3.5Future directions of AI for PDAC detection and prognosis
In the future, cancer screening may be done on whole regions of the body rather than organ by organ , and a suite of models may be employed specific to each organ. To this aim, Wang et al.,  developed a multi-organ segmentation model that would identify each organ of interest from abdominal CT images. Their model used statistical fusion of multiple layers and images to segregate organs from one with higher precision (based on Sørensen similarity coefficients and mean surface distances) than existing 2D and 3D batch-based methods. Zhu et al.,  expanded on Wang et al. , to identify regions of interest for radiologists called a multiscale segmentation for classification model.

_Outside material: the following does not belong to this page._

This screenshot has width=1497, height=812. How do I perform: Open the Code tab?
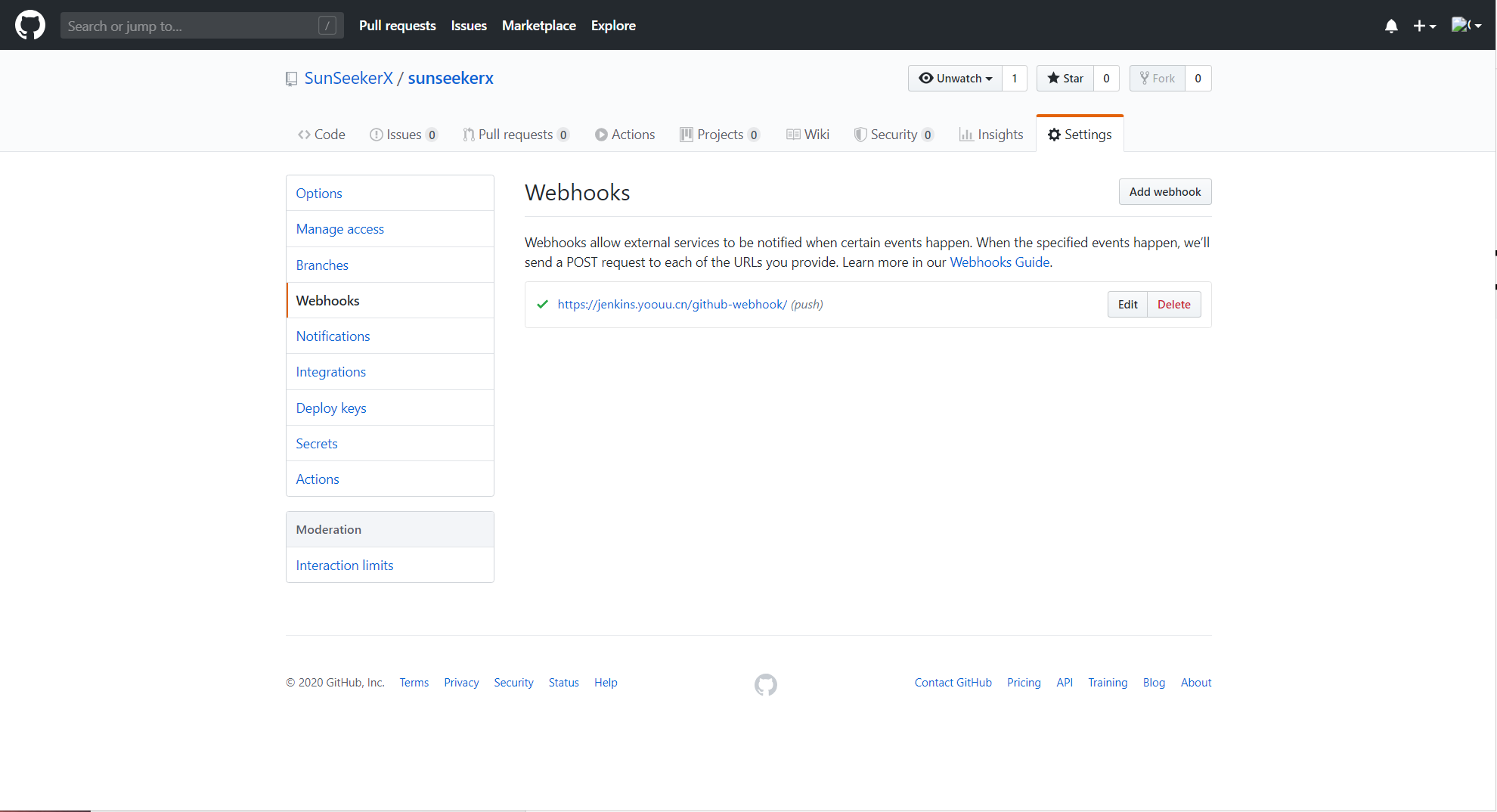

The deep learning model iterates through three input volumes (training on each) of decreasing size to increase the probability of identifying small tumors. They compared their model to both the UNet and VNet algorithms, and trained and validated their model on 439 patients, with 136 cancerous and 303 control patients to achieve 94% sensitivity and 99% specificity. Chu et al.,  leveraged the model developed by Zhu et al.,  using CT images from 750 cancerous and 575 control patients. They first isolated the pancreas using multi-organ segmentation, achieving 87.8% accuracy, then classified PDAC cases using CT images from 156 PDAC and 300 control cases, yielding 94.1% sensitivity and 98.5% specificity. Not surprisingly, the model performed less well on tumors 2 cm in diameter, but accuracy improved somewhat when informed by radiologist input regarding human readable features such as a dilated pancreatic duct. Future work will likely follow this system-wide approach, leveraging models trained on multi-organ-CT images to screen for various cancers at once in conjunction with practitioner input. As PDAC-specific models continue to improve, the early detection of tumors will lead to better patient outcomes and hopefully reduce the exceptionally high mortality rate.
4.Biomarkers and AI
4.1Regulatory and ethical considerations
Global regulatory authorities continue to track AI technologies used for biomedical discovery and treatment. In Europe, high risk medical devices are regulated via the Conformité Européenne (European Conformity – “CE”) mark that indicates that a device meets high safety, environmental, and health standards . China’s National Medical Product, similar in function to the United States’ FDA, began tracking AI-based medical devices for the first time in 2018 prior to releasing publicly its Technical Review Guidelines on AI-Assisted Software in 2019. It has been argued that China’s less restrictive data policies enable the nation to “liberate data for public health purposes,” expediting their ability to discover new applications of AI/ML across sectors particularly in healthcare . In the US, medical devices, including AI/ML based tools, are approved based on criteria addressing effectiveness and safety. The FDA has taken additional steps to mitigate bias with the release of their “AI/ML Software-as-a-Medical Device” action plan, which calls for greater transparency into the details of the datasets being used to train these AI/ML algorithms . This proposed framework seems to promote detailed demographic breakdowns of datasets for public review. Encouraging researchers to obtain diverse datasets will build trust in medical devices and the algorithms they are built upon .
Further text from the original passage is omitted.